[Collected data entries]
^^^^^^^^^^^^^^^^

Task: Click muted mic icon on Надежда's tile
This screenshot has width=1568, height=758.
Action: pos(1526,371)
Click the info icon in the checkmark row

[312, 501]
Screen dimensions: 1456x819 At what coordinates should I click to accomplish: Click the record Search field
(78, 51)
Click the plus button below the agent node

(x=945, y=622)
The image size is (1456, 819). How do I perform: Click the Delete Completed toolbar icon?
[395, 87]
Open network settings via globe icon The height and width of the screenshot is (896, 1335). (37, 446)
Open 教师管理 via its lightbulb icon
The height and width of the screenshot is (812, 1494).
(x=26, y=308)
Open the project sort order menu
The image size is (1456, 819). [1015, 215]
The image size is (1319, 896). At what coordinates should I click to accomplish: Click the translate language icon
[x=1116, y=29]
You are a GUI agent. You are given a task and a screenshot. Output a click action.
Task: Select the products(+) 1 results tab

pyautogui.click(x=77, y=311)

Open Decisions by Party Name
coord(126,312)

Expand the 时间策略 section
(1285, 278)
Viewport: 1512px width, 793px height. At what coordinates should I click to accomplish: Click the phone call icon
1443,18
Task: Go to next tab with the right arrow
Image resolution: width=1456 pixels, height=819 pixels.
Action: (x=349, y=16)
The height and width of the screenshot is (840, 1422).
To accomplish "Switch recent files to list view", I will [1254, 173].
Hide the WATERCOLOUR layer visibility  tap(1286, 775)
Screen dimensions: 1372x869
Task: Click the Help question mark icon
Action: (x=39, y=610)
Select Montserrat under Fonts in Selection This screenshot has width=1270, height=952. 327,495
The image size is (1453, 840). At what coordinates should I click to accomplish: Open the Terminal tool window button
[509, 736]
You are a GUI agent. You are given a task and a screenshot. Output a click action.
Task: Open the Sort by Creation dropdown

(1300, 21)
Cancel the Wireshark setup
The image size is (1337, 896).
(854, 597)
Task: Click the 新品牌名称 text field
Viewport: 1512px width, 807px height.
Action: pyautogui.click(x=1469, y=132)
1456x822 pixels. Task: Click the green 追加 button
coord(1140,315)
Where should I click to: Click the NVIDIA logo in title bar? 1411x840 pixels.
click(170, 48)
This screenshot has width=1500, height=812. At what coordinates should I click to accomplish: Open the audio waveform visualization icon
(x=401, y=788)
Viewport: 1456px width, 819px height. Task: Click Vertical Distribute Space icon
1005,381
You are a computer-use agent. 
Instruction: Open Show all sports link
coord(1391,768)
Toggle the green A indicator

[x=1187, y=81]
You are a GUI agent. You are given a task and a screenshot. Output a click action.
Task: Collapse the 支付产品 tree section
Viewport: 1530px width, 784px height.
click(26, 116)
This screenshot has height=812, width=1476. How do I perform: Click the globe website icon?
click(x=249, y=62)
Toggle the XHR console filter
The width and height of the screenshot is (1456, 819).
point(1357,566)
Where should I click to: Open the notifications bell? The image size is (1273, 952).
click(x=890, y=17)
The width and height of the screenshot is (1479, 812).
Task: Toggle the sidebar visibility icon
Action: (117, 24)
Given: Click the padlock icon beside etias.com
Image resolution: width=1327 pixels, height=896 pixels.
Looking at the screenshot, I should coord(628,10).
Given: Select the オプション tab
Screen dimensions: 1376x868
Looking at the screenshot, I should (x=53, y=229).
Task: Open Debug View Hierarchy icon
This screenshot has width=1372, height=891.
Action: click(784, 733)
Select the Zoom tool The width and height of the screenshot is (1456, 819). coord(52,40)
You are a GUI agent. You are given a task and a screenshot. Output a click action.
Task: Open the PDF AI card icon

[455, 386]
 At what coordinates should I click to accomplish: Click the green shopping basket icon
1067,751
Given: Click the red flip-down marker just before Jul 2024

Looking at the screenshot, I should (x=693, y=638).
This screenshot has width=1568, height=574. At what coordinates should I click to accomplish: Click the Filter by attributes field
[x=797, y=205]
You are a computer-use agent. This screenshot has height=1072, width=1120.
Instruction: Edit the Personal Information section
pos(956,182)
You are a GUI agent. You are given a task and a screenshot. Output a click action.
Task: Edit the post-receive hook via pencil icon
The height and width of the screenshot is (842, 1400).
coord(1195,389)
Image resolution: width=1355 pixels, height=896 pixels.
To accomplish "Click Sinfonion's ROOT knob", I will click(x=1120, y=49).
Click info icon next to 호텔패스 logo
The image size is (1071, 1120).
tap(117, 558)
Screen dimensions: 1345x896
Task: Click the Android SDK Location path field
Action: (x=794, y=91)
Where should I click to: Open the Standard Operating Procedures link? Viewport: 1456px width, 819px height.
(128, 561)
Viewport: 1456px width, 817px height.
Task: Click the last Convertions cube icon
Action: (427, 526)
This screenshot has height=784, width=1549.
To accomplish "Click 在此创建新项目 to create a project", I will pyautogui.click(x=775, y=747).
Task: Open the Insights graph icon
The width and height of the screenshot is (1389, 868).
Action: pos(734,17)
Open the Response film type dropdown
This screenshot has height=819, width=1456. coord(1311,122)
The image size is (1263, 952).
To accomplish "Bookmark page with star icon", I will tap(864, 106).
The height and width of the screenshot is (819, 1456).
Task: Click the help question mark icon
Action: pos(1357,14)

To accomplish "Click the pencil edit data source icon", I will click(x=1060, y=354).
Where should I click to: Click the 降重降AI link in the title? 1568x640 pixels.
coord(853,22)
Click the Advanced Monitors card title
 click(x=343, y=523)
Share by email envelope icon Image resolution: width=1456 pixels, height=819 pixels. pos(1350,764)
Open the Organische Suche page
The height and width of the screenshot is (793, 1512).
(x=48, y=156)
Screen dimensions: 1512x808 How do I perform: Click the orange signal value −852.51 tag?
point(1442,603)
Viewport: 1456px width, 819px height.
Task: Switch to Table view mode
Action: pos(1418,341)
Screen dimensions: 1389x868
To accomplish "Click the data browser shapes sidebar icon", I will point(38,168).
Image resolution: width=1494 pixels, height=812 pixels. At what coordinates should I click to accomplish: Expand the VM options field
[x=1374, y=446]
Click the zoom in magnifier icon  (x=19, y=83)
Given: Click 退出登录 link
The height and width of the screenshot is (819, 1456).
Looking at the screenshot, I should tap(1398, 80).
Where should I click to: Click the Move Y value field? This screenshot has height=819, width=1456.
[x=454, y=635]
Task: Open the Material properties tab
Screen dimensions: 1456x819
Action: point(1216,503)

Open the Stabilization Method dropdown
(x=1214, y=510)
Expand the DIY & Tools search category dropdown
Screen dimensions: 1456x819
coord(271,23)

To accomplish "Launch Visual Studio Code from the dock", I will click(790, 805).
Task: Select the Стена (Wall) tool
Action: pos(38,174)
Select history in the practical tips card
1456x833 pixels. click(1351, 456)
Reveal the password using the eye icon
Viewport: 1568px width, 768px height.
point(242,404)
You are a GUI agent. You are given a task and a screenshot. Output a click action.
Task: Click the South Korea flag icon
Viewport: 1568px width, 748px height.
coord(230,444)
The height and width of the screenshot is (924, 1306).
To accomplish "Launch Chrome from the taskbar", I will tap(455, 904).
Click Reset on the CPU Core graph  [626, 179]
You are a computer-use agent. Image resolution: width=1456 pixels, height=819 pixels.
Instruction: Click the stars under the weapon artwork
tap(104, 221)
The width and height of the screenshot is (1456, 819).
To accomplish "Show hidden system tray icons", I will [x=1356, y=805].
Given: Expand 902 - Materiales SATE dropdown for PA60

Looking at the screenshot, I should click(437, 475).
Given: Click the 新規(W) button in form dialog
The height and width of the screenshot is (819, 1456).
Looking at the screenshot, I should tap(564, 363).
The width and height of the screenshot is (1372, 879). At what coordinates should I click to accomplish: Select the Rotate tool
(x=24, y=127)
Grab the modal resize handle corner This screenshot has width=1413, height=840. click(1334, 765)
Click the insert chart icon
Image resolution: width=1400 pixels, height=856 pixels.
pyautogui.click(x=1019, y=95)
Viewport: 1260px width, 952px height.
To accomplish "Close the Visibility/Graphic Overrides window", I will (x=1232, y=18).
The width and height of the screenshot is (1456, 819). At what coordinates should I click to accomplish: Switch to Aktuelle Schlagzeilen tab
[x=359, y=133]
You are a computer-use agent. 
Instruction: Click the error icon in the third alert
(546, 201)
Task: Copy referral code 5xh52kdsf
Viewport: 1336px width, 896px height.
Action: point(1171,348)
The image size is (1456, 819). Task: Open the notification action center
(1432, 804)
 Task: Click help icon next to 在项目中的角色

^^^^^^^^^^^^^^^^

WORK TO COMPLETE
Only the lines above starting at the one containing "Task: Go to next tab with the right arrow" and ending at the one containing "Toggle the XHR console filter", both included, are to be returned, exactly as they read.

TASK ANSWER
Task: Go to next tab with the right arrow
Image resolution: width=1456 pixels, height=819 pixels.
Action: (x=349, y=16)
The height and width of the screenshot is (840, 1422).
To accomplish "Switch recent files to list view", I will [1254, 173].
Hide the WATERCOLOUR layer visibility  tap(1286, 775)
Screen dimensions: 1372x869
Task: Click the Help question mark icon
Action: (x=39, y=610)
Select Montserrat under Fonts in Selection This screenshot has width=1270, height=952. 327,495
The image size is (1453, 840). At what coordinates should I click to accomplish: Open the Terminal tool window button
[509, 736]
You are a GUI agent. You are given a task and a screenshot. Output a click action.
Task: Open the Sort by Creation dropdown

(1300, 21)
Cancel the Wireshark setup
The image size is (1337, 896).
(854, 597)
Task: Click the 新品牌名称 text field
Viewport: 1512px width, 807px height.
Action: pyautogui.click(x=1469, y=132)
1456x822 pixels. Task: Click the green 追加 button
coord(1140,315)
Where should I click to: Click the NVIDIA logo in title bar? 1411x840 pixels.
click(170, 48)
This screenshot has width=1500, height=812. At what coordinates should I click to accomplish: Open the audio waveform visualization icon
(x=401, y=788)
Viewport: 1456px width, 819px height. Task: Click Vertical Distribute Space icon
1005,381
You are a computer-use agent. 
Instruction: Open Show all sports link
coord(1391,768)
Toggle the green A indicator

[x=1187, y=81]
You are a GUI agent. You are given a task and a screenshot. Output a click action.
Task: Collapse the 支付产品 tree section
Viewport: 1530px width, 784px height.
click(26, 116)
This screenshot has height=812, width=1476. How do I perform: Click the globe website icon?
click(x=249, y=62)
Toggle the XHR console filter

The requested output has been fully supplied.